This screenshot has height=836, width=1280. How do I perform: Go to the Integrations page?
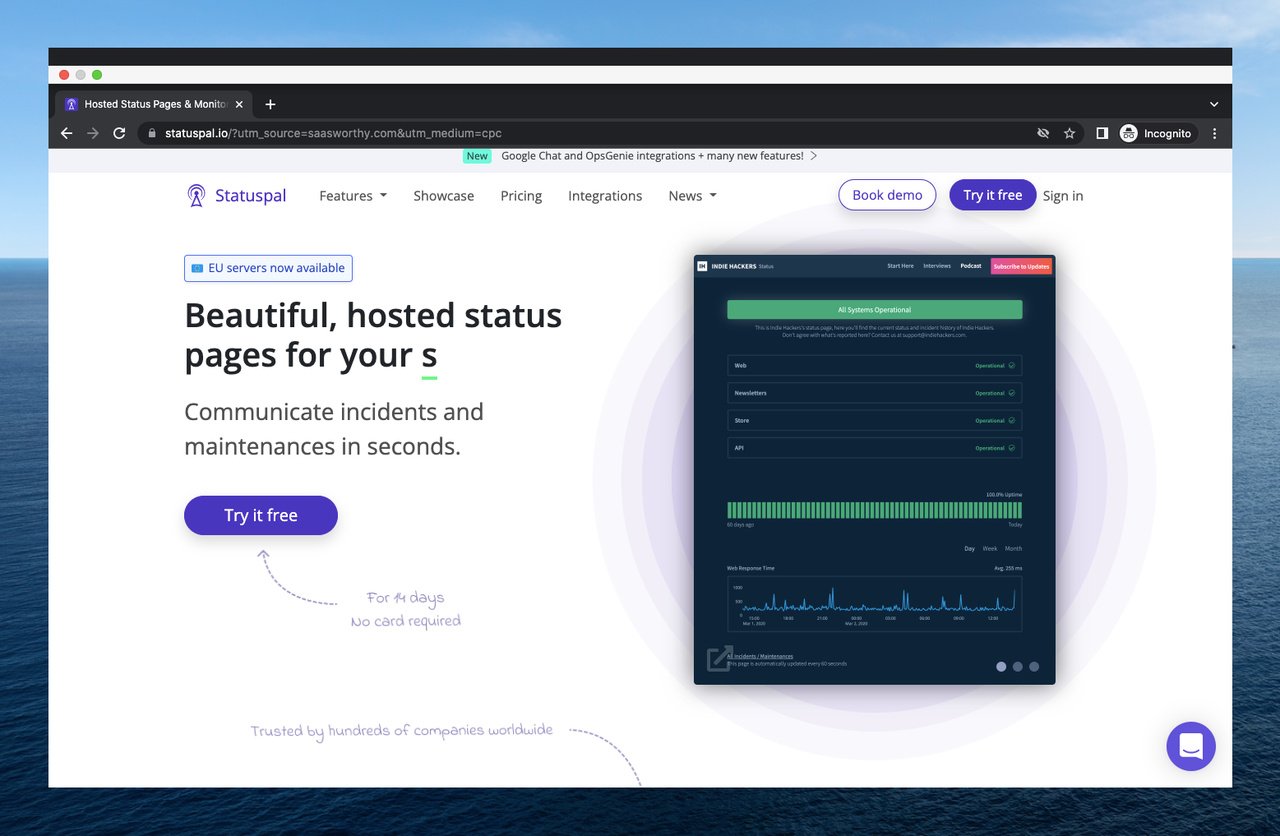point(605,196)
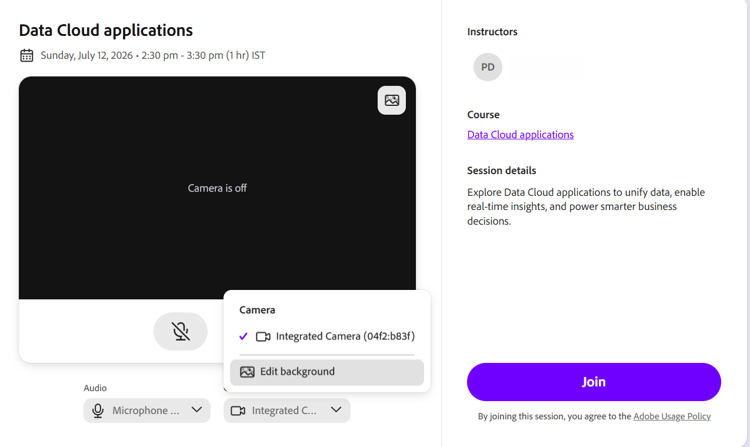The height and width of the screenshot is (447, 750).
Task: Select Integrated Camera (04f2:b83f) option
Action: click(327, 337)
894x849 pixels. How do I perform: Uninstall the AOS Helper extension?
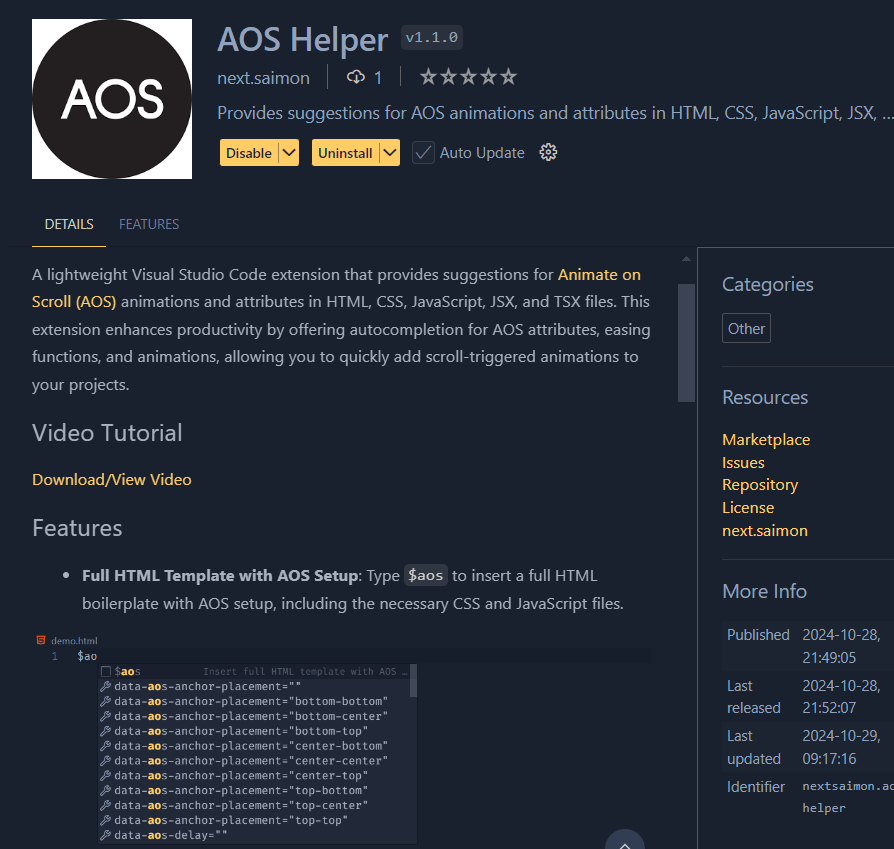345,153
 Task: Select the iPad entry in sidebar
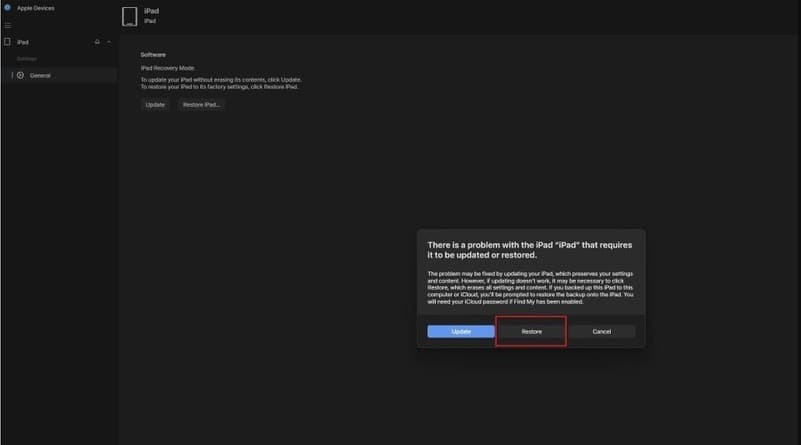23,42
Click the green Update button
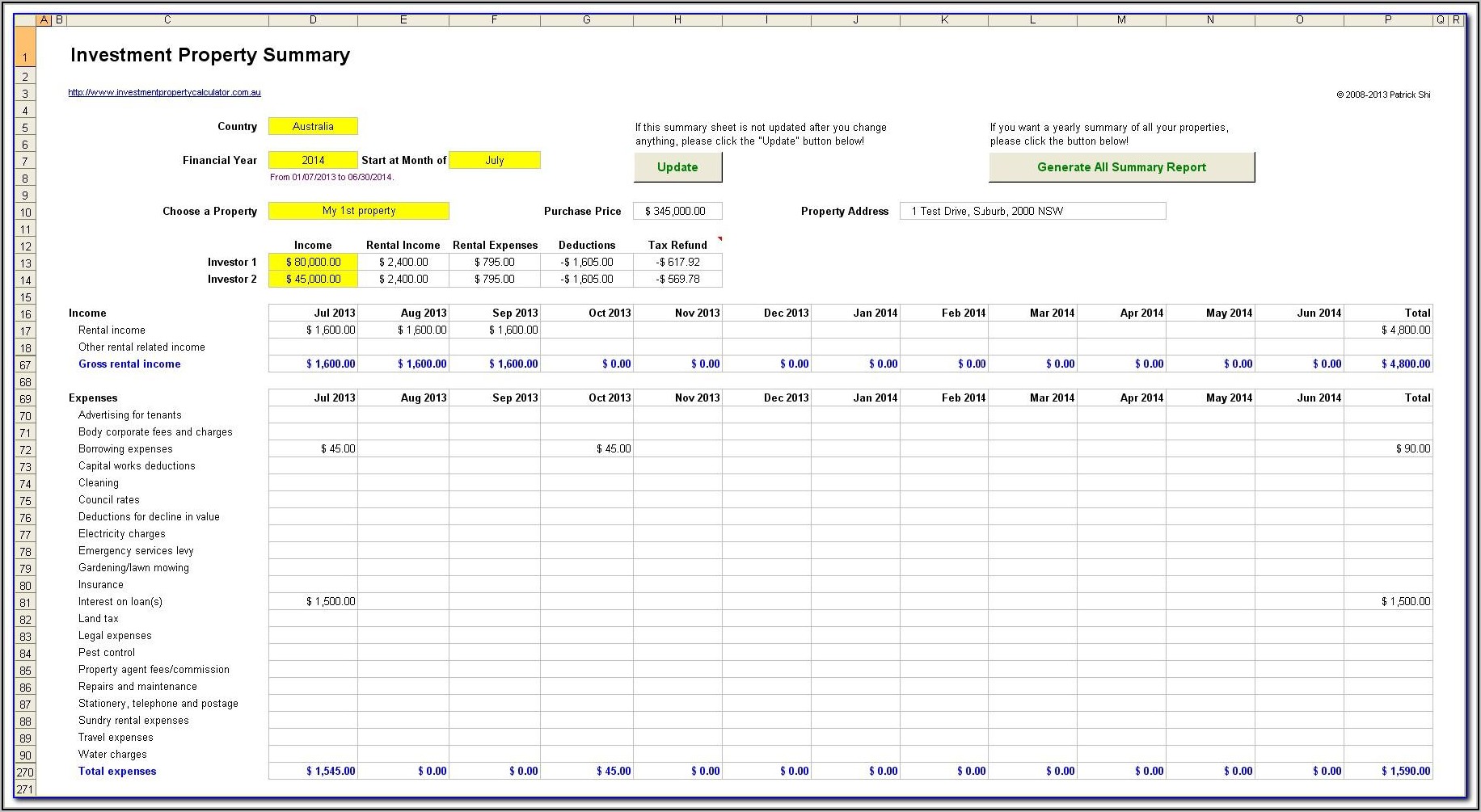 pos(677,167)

....................

● What needs to be done: Transcribe the entire listing above line by line without altering any characters, and leave out the pictures.

● Exercise result:
This screenshot has height=836, width=1280. How do I perform: Go to the Integrations page?
point(605,196)
The height and width of the screenshot is (447, 750).
Task: Select Integrated Camera (04f2:b83f) option
Action: click(327, 337)
894x849 pixels. How do I perform: Uninstall the AOS Helper extension?
345,153
 Task: Select the iPad entry in sidebar
23,42
Click the green Update button
 pos(677,167)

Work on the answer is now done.